Ce chercheur reconnu, né d'un père sénégalais et d'une mère française, est ancien élève de l'École normale supérieure de Saint-Cloud, agrégé d'histoire et titulaire d'un doctorat de l'École des hautes études en sciences sociales (EHESS). Il a passé sept ans aux États-Unis à l’université de Virginie. Professeur à Sciences Po et à l'EHESS, il est spécialiste des questions liées aux minorités. Sa participation à la fondation du Conseil représentatif des associations noires (CRAN) en 2005 et ses prises de position en faveur des statistiques ethniques et de politiques de discriminations positives font polémique. M. Ndiaye, « est une personnalité extrêmement respectée, un très grand universitaire », a souligné le député du MoDem, Jean-Louis Bourlanges, avant d’estimer au sujet de sa nomination : « Nous passons quand même d’une culture politique exigeante en matière de laïcité à une culture politique très différente. […] Je ne voudrais pas que les valeurs fondamentales de laïcité et la liberté de l’esprit ne soient pas défendues avec la même énergie ».
Principal syndicat enseignant du second degré, le Snes-FSU s'est félicité, à travers cette nomination, d'une « rupture avec Jean-Michel Blanquer à plus d'un titre ». Mais « l'Éducation nationale ne se gouverne pas uniquement à coup de symboles », a mis en garde le syndicat.
La Première ministre Elisabeth Borne défend « la compétence, l’énergie et la détermination » de son ministre « un républicain très engagé, quelqu’un qui croit aux valeurs de la République et c’est bien évidemment ce qu’il va porter en tant que ministre de l’éducation nationale ». Sa sœur, l’écrivaine Marie Ndiaye, prix Goncourt 2009, le définit comme « l'homme du consensus, ou du compromis ».
Kontildondit ?
Marc-Olivier Padis :
J’ai été très surpris par la manière dont cette nomination a été accueillie, comme si Pap Ndiaye était un militant installé dans une posture victimaire, alors que c’est un historien, un chercheur dont les travaux sont reconnus aussi bien en France que dans le reste du monde. Il me semble qu’il y a eu une confusion entre ses thèmes de travail, qui sont effectivement des controverses liées aux minorités, et ses propres positions.
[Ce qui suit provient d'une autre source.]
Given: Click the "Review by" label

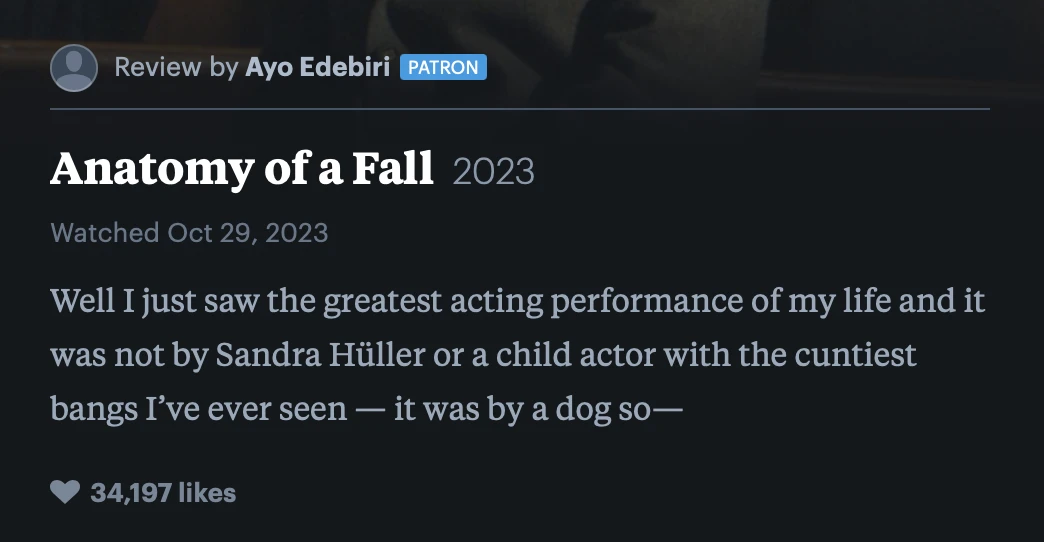Looking at the screenshot, I should 176,68.
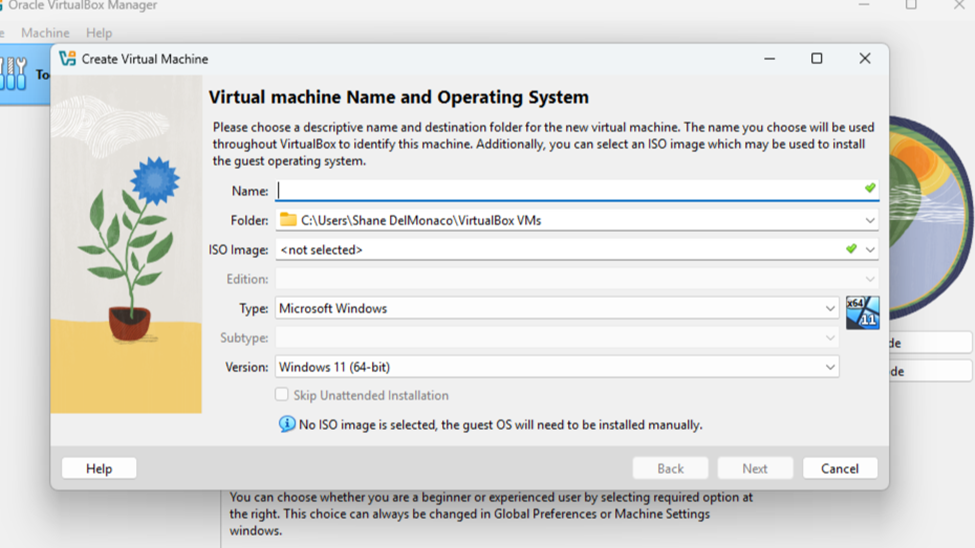Click into the Name text field
975x548 pixels.
570,190
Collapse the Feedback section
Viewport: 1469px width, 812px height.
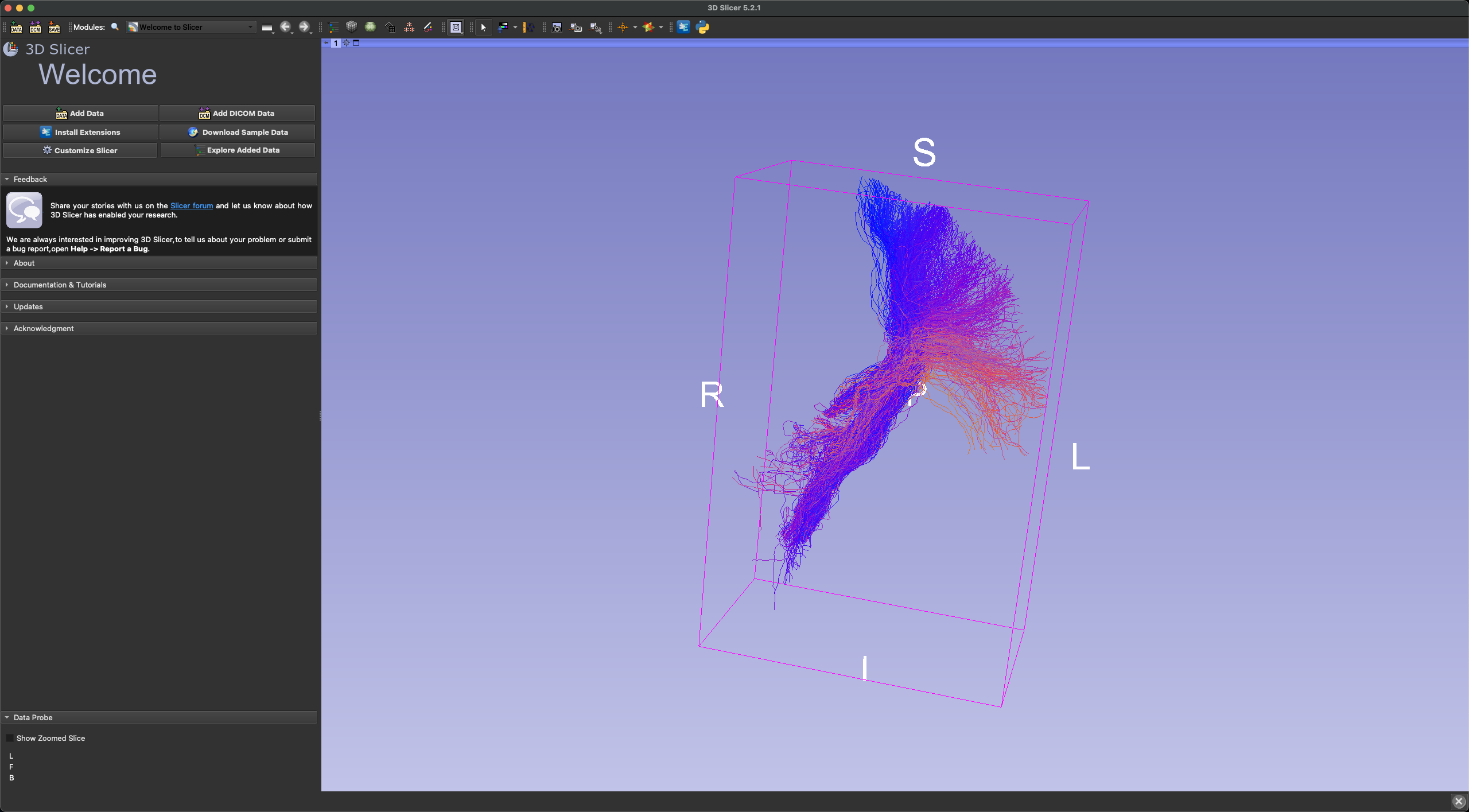[x=30, y=179]
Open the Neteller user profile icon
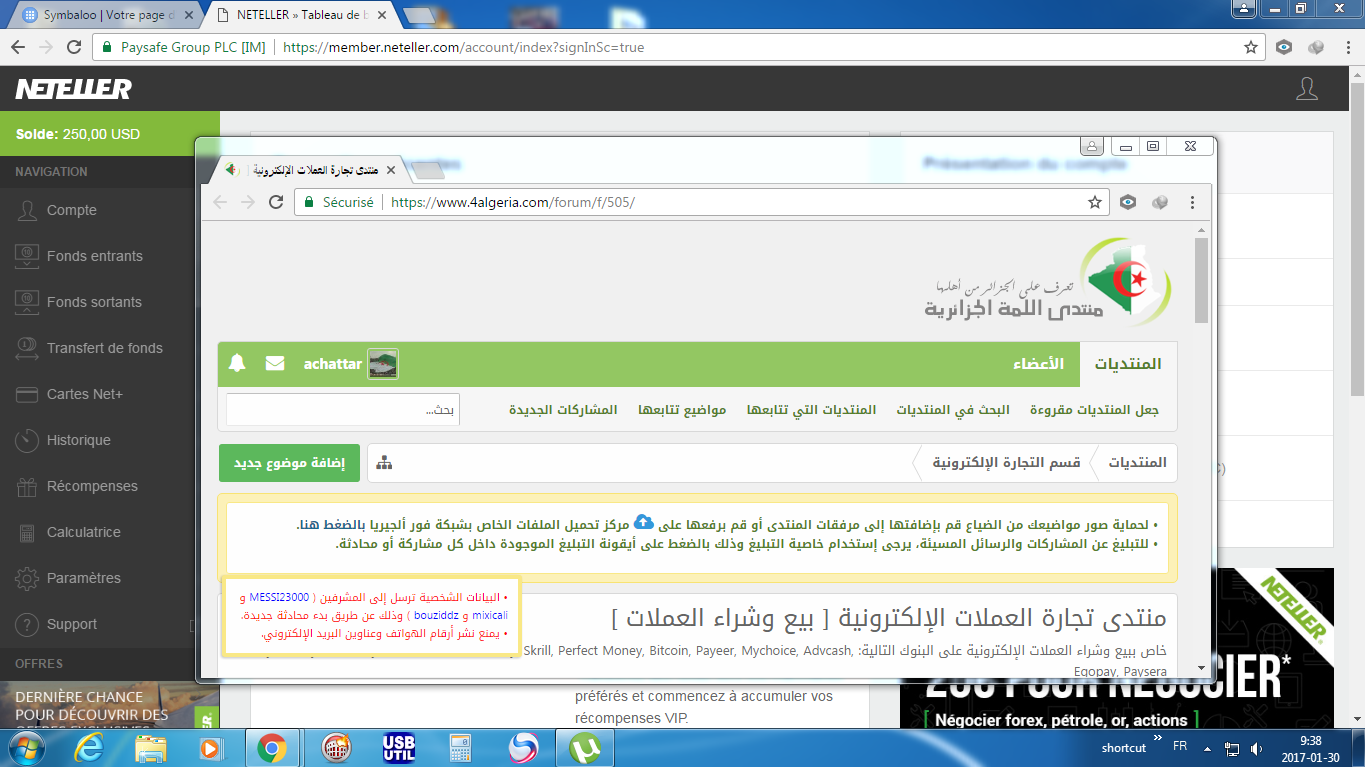The width and height of the screenshot is (1365, 767). coord(1306,89)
Ce qui m’a surpris encore davantage, c’est que malgré l’abondance d’articles dans la presse, aucun ne faisait référence à son livre. J’ai donc décidé de le lire, et j’y ai découvert beaucoup de réponses à ces polémiques, ainsi que des positions très éloignées de celles qu’on lui prête.
Pour le dire tout de suite, à partir du titre, La Condition noire, essai sur une minorité française, le pari intellectuel est réussi : il parvient à mettre de côté la question de la race, et à étudier une situation sociale. Il y a tout un débat académique sur le thème faut-il prendre en compte dans les minorités les situations raciales ou les situations de classe ? et M. Ndiaye montre qu’en ce qui concerne les Noirs en France, il s’agit de décrire la situation sociale d’un groupe minoritaire, qui est vu par les autres en fonction de la couleur de peau. Ce n’est qu’à cette condition qu’on peut faire une Histoire sans recourir aux notions d’identité ou de communauté ; c’est très bien expliqué dans le livre. Il étudie un groupe de personnes qui ont en commun une expérience sociale, qu’ils le veuillent ou non : celle d’être considérés d’abord à l’aune de leur couleur de peau. C’est cette expérience partagée que décrit le livre. Elle s’accompagne malheureusement le plus souvent d’une réticence à considérer les Noirs comme des Français à part entière, alors qu’ils revendiquent justement leur appartenance à la communauté nationale. Les Noirs en France ont donc une expérience commune de déni et de discrimination.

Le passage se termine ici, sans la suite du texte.